* TEXT PROVIDED:

= = = = =

Into the Arctic We Go!

Norway and Iceland Trip, Summer 2025

Map from the Viking website

Chris and I escaped the extreme NC heat to see the beautiful landscapes of Norway and Iceland. Along with Chris’s brother Tim, his wife Kim, and her sister Jane, great travelling companians, we signed up for a Viking Ocean cruise, with a pre-trip to Oslo and train ride from Oslo to Bergen.

Below is a day-by-day summary of the trip. The most interesting photos are later on, so feel free to skip text and jump around. If you click on a photo, you will get the full image and can scroll through the images in that “block,” using the direction keys if on a laptop. Hit escape to return to the blog. In some sections there are multiple blocks of photos under the same text. I create these blogs as a way to help me remember key details of trips, and to put in context some of my favorite photos. I also love sharing the experience with friends and fellow travellers from different trips we have taken.

Friday, June 27

We arrived in Oslo after an Icelandair flight from RDU to Reykjavik, ate breakfast in the airport, and boarded the next flight to Oslo. Our hotel, the Radisson Blu, was centrally located, by the train station/mall and a short walk to the waterfront. Pizza and bed were all our jetlagged bodies could handle after we dumped our bags in the room.

Saturday, June 28

We had a morning tour of Oslo, which included a visit to a viking museum (the main museum was closed for renovations), and my favorite sculture park. At the museum we had a demonstration of the methods of viking shipbuilding, using overlapping planks of wood; and saw a model of an actual viking ship which had been excavated from land — it was a burial ship, which would have housed a body and key possessions of the dead.

Vigeland Scupture Park is inside the Frogner Park in Oslo.

Gustav Vigeland created all 212 granite, bronze, and cast-iron sculptures in the lovely park. Two of his creations, were originally planned for the central city until it was decided to consolidate all of his works in the park, which he designed. The fountain depicts all stages of human life. The monolith includes 121 figures reaching toward the heavens. I loved the small children’s garden with statues of little children surrounding a statue of an unborn child.

In the afternoon, Chris and I walked to the Opera House and the new Munch museum. I had been to the earlier Munch Museum, which was housed in a small mid-century modern building on the outskirts of the town. The new building is impressive, overlooking the harbour. I learned so much about Munch’s life and artistic inspiration!

Sunday, June 29

I have long wanted to experience the train ride from Oslo to Bergen, described as one of the most beautiful train rides in the world. Our train was delayed by an hour (for extra “cleaning”), and later during the ride, while they cleared trees off the tracks and electric cables. Strong winds were blowing trees down. So our planned 7 hour ride became 10 1/2. We still saw beautiful scenery! When we finally boarded our ship before midnight in Bergen, the dinner service was long past, but the staff had left some goodies in the stateroom and we found a lounge with excellent soup!

June 30, Monday

We had a day to get our bearings on the ship and to explore the lovely town of Bergen. Ole Bull, who was a composer and virtuostic violinist (on par with Paganini, according to Robert Schumann), helped discover and encourage a young Edvard Grieg.

We visited Nykirken, a historic church, also known as the “children’s church,” with ruins of an archbishop’s palace underneath. History (or folklore) has it that some young hooligans set fire to part of the town, and as punishment were locked into the cellar of ruins. Food was lowered by dumbwaiter. Occasionally dead bodies were also lowered. Imagine the nightmares of these kids when they were finally released! The church is called the children’s church because of the many children’s events held there.

= = = = =

* DATASET:
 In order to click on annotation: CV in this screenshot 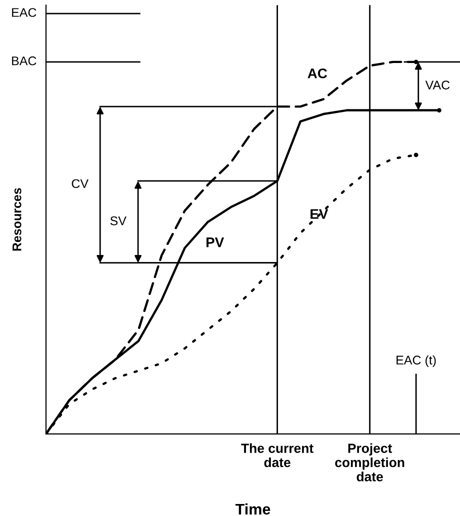, I will do `click(80, 184)`.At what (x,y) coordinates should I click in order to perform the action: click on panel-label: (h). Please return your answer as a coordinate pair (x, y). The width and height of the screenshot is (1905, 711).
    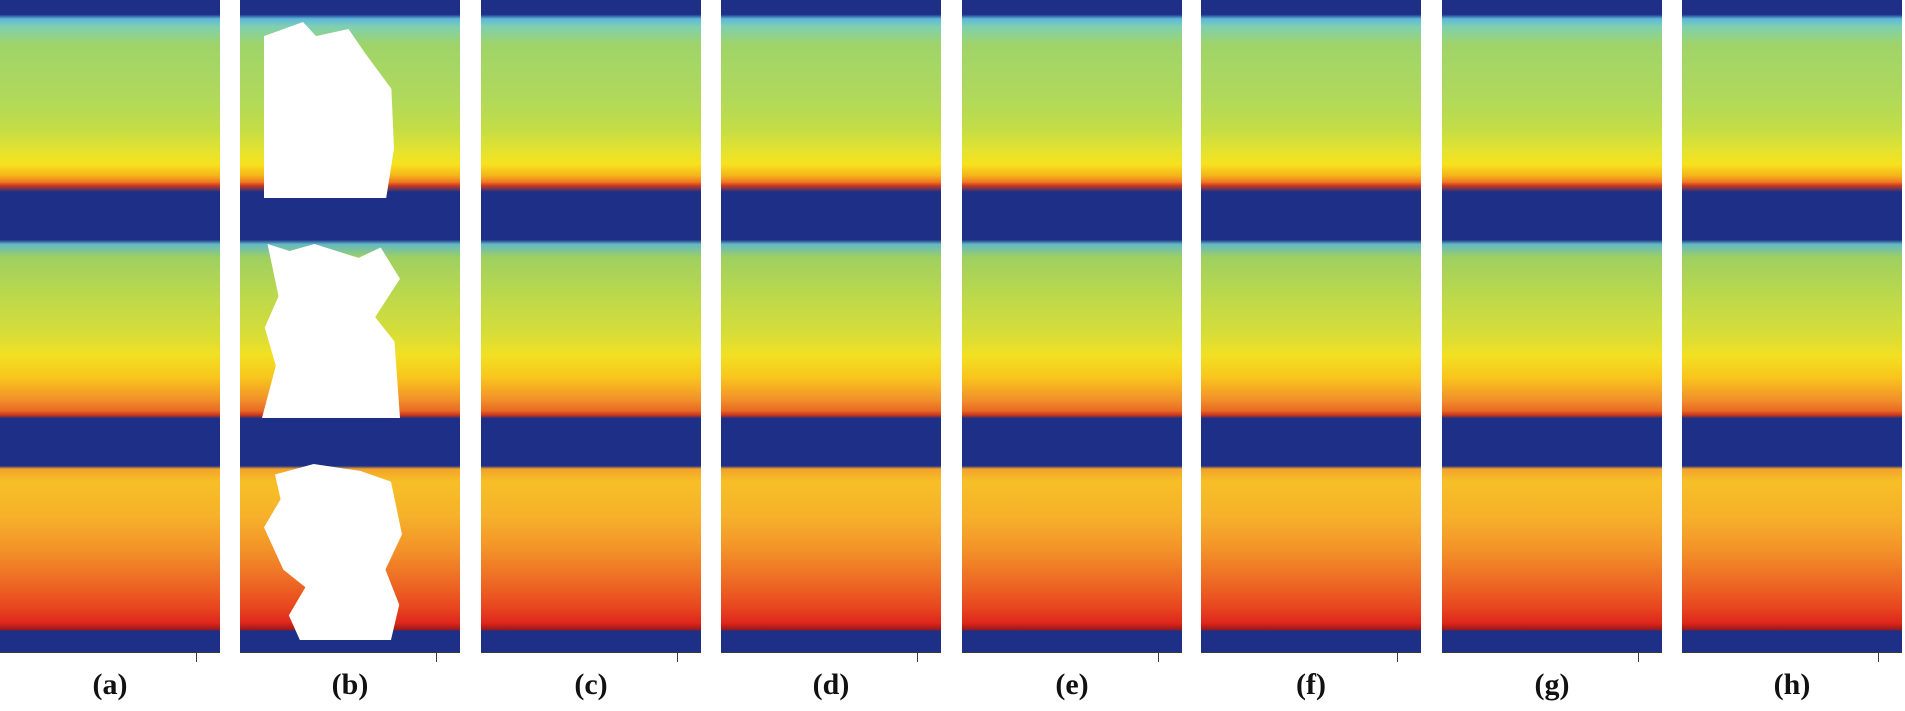
    Looking at the image, I should click on (1792, 684).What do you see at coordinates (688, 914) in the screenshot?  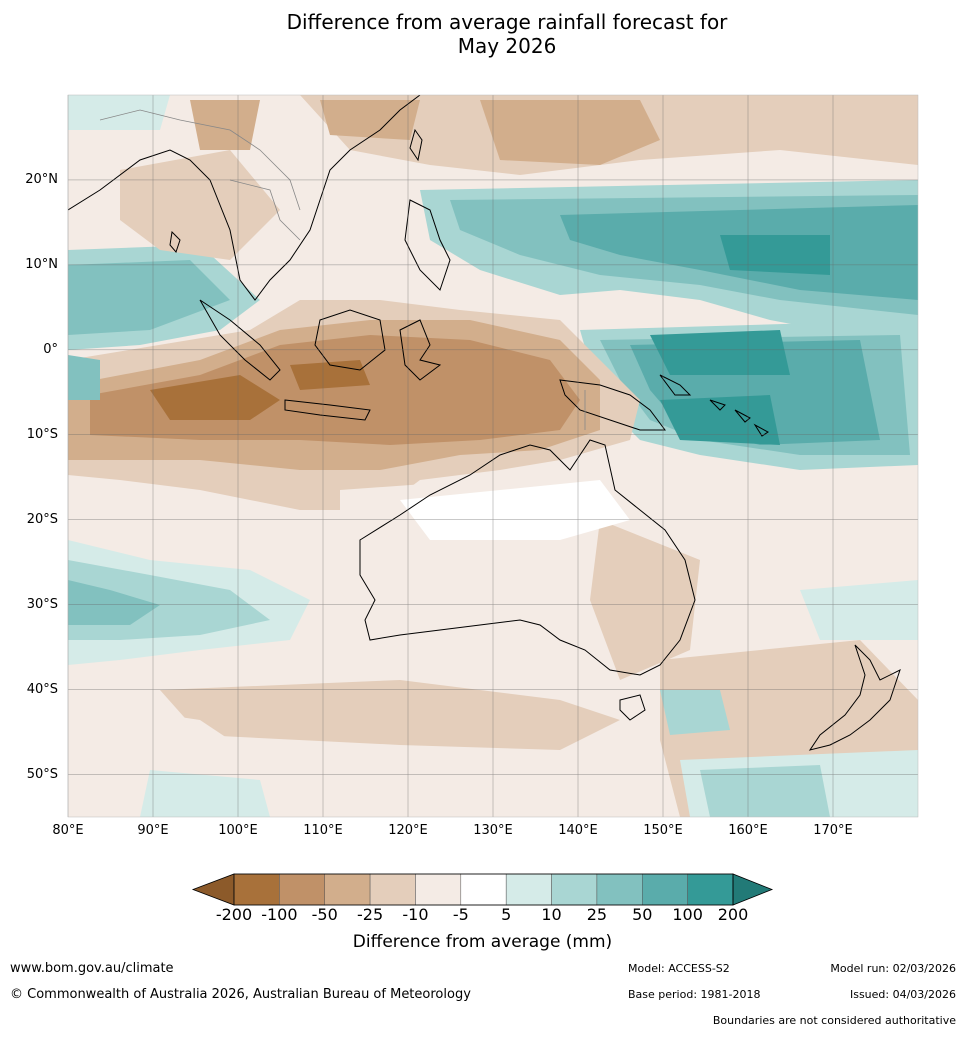 I see `colorbar-tick-label: 100` at bounding box center [688, 914].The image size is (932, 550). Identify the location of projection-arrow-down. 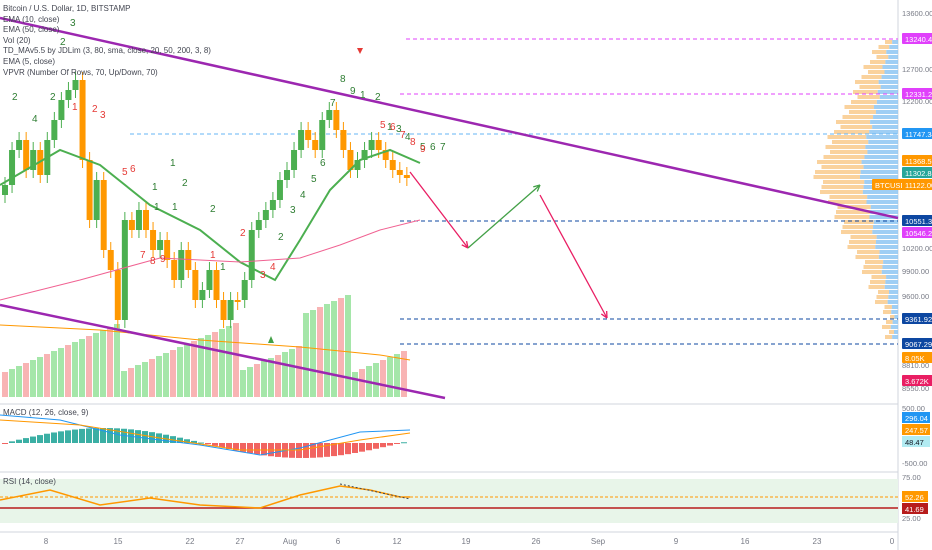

= = = = =

* TASK STATEMENT: List every date heading in the trip blog, in the order they appear. Work only from the trip blog.

* RESPONSE TO THIS EXERCISE:
Friday, June 27
Saturday, June 28
Sunday, June 29
June 30, Monday